New York, le 3 août 2007—Des journalistes des îles africaines des Comores affirment qu’on les a empêchés de voyager vendredi dans l’île séparatiste d’Anjouan, pour couvrir les célébrations de la journée de l’indépendance. Des reporters locaux déclarent que des agences de voyage ont refusé de leur vendre des billets d’avion.

Le rédacteur Ibrahim Ali Saïd Félix et le caméraman Ismaël Kassim de Djabal Télévision, une chaîne privée basée dans la principale île volcanique de la Grande-Comore, n’ont pas pu embarquer pour un vol à destination d’Anjouan, car les agences de voyages avaient refusé de leur vendre des billets avant lundi, a déclaré le directeur de Djabal Télévision, Mmadi Moindjié, au CPJ. Moindjié et Félix prétendent que Comores Aviation et Air Service Comores, deux agences de voyages privées qui assurent en exclusivité les transports inter-îles depuis la capitale Moroni, ont lié cette décision à la pression du gouvernement en relation avec les reportages de Djabal Télévision sur les autorités d’Anjouan.

Djabal TV était le seul média à couvrir l’actualité d’Anjouan sur place, depuis que le colonel Mohamed Bacar s’est autoproclamé président en juin à la suite d’élections non reconnues par le gouvernement de l’Union des Comores, ont déclaré des journalistes locaux au CPJ. Les reportages de la chaîne ont été dominés par des interviews quotidiennes des leaders d’Anjouan et des personnalités de l’opposition, ont-ils déclaré.

«Toute imputation d’ingérence du gouvernement dans le travail de la presse doit être vigoureusement enquêtée », a déclaré le directeur exécutif du CPJ, Joël Simon.

La police avait déjà arrêté Félix le 14 juillet, le gardant en détention pendant 10 heures à l’aéroport de Moroni, après son retour d’Anjouan où il avait réalisé un reportage. Ils ont interrogé le journaliste sur ses prétendus liens avec les dirigeants d’Anjouan, selon des bulletins d’information.

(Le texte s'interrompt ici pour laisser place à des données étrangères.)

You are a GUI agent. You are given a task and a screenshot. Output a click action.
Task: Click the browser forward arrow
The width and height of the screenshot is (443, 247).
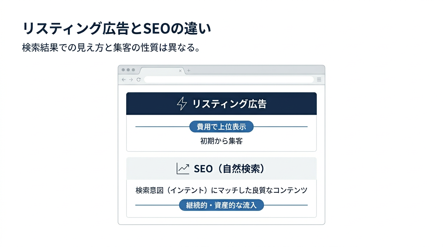click(x=131, y=80)
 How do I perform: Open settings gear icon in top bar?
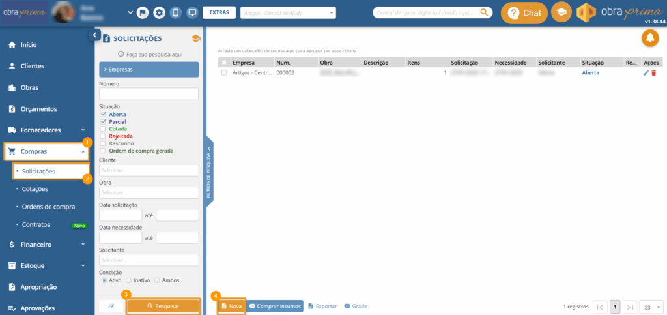tap(158, 12)
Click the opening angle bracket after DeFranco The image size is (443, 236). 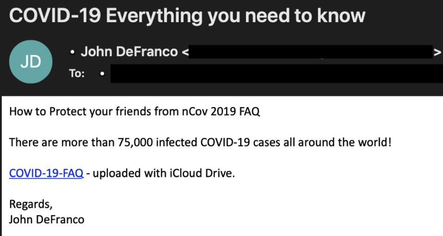[x=185, y=52]
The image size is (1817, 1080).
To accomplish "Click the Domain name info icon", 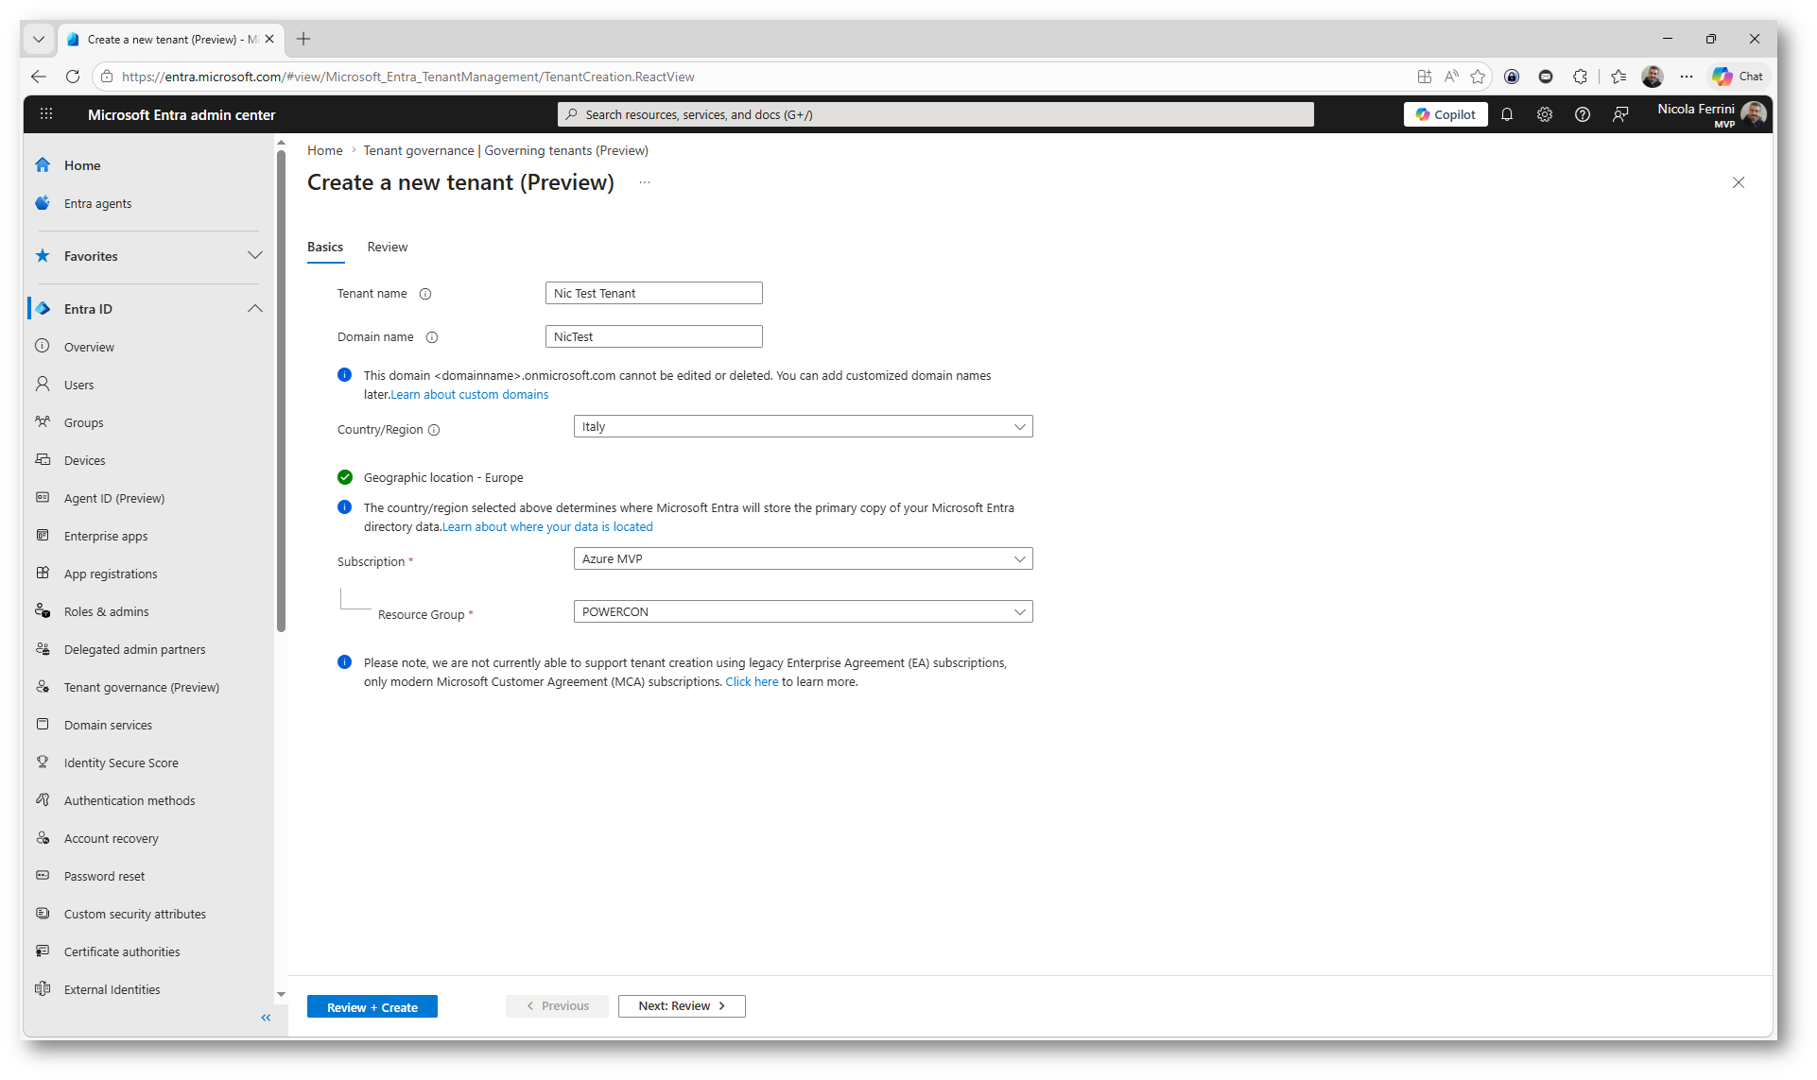I will [x=432, y=337].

Dans une interview téléphonique avec le CPJ, le porte-parole du gouvernement des Comores Abdourahim Saïd Bacar a nié toute connaissance personnelle de cette affaire, affirmant que Djabal Télévision pouvait circuler et émettre librement. Mais il a accusé la station, basée à Iconi, au sud-ouest de Moroni, « d’avoir d’une certaine façon incité la population à la haine et à la rébellion en interviewant constamment tous ceux qui sont opposés au gouvernement. »

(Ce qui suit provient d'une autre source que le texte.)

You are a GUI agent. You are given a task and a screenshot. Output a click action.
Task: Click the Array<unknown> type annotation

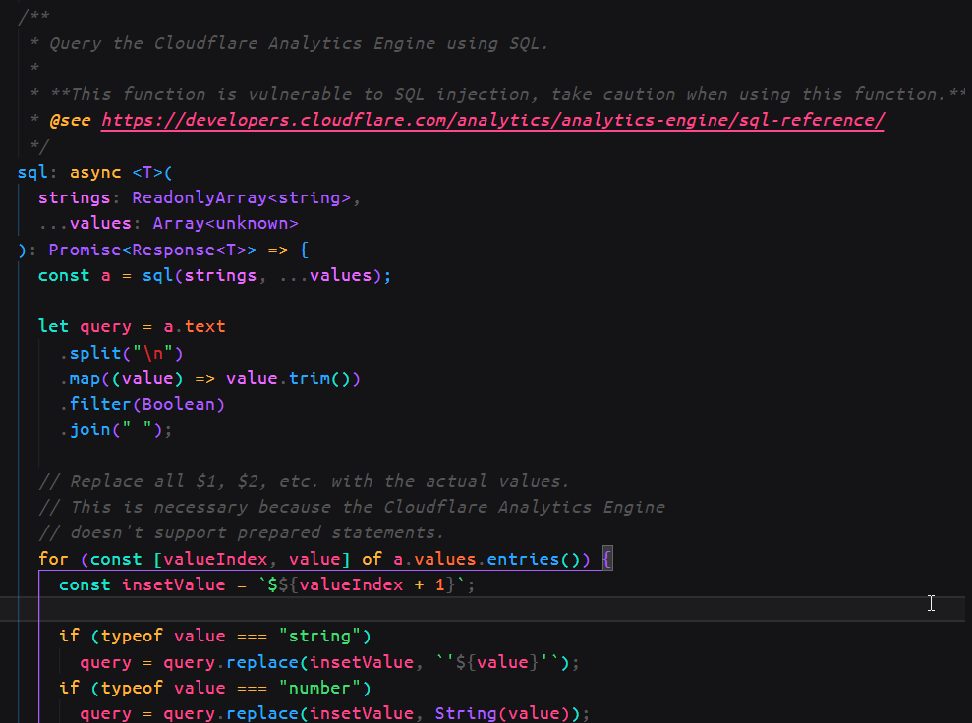[x=225, y=224]
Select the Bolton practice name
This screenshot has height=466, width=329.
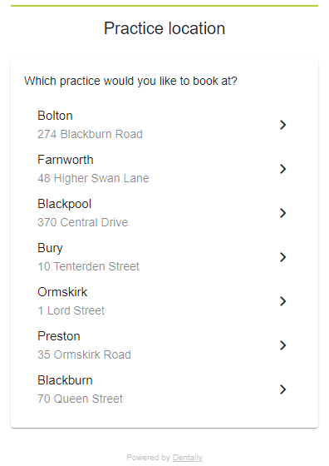(x=55, y=116)
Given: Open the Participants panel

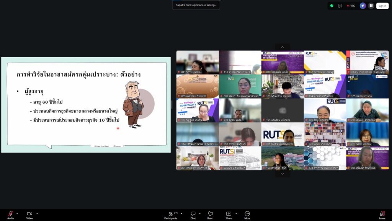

Le chef  de cabinet de la présidence chargé de la défense nationale, Mohamed Dossar, a également nié ces allégations, mais a accusé la chaîne d’être « la ‘Radio Télévision Libre des Milles Collines’ des Comores »¾citant ainsi la station qui avait incité au génocide rwandais en 1994. Dossar a affirmé que bien que les émissions de la chaîne n’aient causé aucune violence ni morts, elles attisaient « les tensions interinsulaires. »

Situé entre le Mozambique et Madagascar, l’archipel des trois îles des Comores a souffert de 19 coups, ou tentatives de coups d’état, depuis qu’il a acquis son indépendance de la France en 1975. En 1997, Anjouan a fait sécession de l’Union des Comores, mais est retourné à la fédération après un accord en 2001 qui accordait à chaque île son propre gouvernement et son propre président.